Zweitens. Die Schuleingangsphase würde grundsätzlich in Jahrgangsklassen oder jahrgangsübergreifend durchgeführt. Auf eine Mischform komme ich nachher noch. Die größere Umstellung findet dort statt, wo man sich für jahrgangsübergreifenden Unterricht entscheidet. Wir sind uns sicherlich darin einig, dass wir ihn zwar fördern, aber nicht um jeden Preis fordern sollten. Der jahrgangsübergreifende Unterricht sollte nur dort stattfinden, wo die Voraussetzungen ihn zulassen oder nahe legen und wo die Schule sich selbst dafür entscheidet. Sonst könnte er mehr Schaden als nützen.

Außerdem werden solche Entscheidungen nicht ad hoc getroffen. Eine Schule, die jahrgangsübergreifenden Unterricht einzuführen erwägt, wird das nicht schon im kommenden Schuljahr tun, sondern sich öffentlich vorbereiten und allenfalls im Schuljahr 2006/2007 damit beginnen.

Übrigens, auch die offene Schuleingangsphase muss zunächst einmal einen Beginn haben. Denn man kann nicht mittendrin bei Schülerinnen und Schülern eine Entscheidung treffen, die beispielsweise ihre ersten beiden Schuljahre nicht unter diesem Modus begonnen haben. Das hängt übrigens auch damit zusammen, dass der jetzige erste Schuljahrgang noch nach den abzulösenden Rahmenrichtlinien unterrichtet wird, der künftige, der nächstfolgende Jahrgang nach dem neuen Lehrplan, in dem die Schuleingangsphase inhärenter Bestandteil des neuen Lehrplanwerks sein wird.

Drittens gilt das neue Einschulungsverfahren, mit dem möglichst keine Kinder mehr zurückgestellt werden sollen, erst mit dem In-Kraft-Treten des Schulgesetzes, also zum 1. August dieses Jahres. Deshalb erfolgt das Aufnahmeverfahren für die Schulanfänger des kommenden Schuljahres noch nach den bisherigen Regelungen. Das heißt, dass gemäß § 37 Abs. 3 Kinder vom Schulbesuch zurückgestellt wurden, wenn sie körperlich, geistig oder in ihren Sozialverhalten nicht genügend entwickelt waren, jetzt allerdings letztmalig.

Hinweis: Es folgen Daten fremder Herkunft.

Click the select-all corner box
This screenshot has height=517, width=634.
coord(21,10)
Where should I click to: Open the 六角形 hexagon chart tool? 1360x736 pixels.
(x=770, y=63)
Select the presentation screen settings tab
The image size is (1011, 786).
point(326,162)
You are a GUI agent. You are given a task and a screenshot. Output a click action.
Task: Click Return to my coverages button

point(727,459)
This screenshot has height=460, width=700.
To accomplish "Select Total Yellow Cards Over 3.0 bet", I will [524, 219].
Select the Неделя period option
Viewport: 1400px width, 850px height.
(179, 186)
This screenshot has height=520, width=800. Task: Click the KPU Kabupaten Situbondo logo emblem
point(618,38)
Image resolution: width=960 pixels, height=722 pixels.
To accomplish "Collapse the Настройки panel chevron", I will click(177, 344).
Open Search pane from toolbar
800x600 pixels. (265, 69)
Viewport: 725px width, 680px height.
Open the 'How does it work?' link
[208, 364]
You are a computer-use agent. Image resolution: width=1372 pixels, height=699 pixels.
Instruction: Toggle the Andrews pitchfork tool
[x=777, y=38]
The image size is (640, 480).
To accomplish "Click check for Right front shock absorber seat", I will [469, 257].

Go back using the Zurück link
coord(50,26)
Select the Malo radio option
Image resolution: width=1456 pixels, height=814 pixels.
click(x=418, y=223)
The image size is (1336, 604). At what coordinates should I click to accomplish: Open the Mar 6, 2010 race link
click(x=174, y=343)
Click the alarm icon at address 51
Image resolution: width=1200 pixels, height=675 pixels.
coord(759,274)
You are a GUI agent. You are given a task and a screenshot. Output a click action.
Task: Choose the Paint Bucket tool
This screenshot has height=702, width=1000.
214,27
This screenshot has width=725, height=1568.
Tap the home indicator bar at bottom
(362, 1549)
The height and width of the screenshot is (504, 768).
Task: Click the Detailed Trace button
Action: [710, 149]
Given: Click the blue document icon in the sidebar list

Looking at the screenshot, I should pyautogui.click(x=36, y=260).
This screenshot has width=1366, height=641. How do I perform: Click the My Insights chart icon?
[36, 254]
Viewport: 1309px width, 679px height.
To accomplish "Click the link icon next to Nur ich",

Mit einer Erhöhung der Heterogenität der Klassen, die ja einer der Hintergründe für die Schuleingangsphase war, ist also im neuen Schuljahr jedenfalls in diesem Zusammenhang noch nicht zu rechnen. Hinzu kommt, dass auch die Entscheidung über einen längeren Verbleib in der Schuleingangsphase in der Regel erst im Verlauf des zweiten Schulhalbjahres - des Schuljahres 2005/2006 natürlich - getroffen werden kann.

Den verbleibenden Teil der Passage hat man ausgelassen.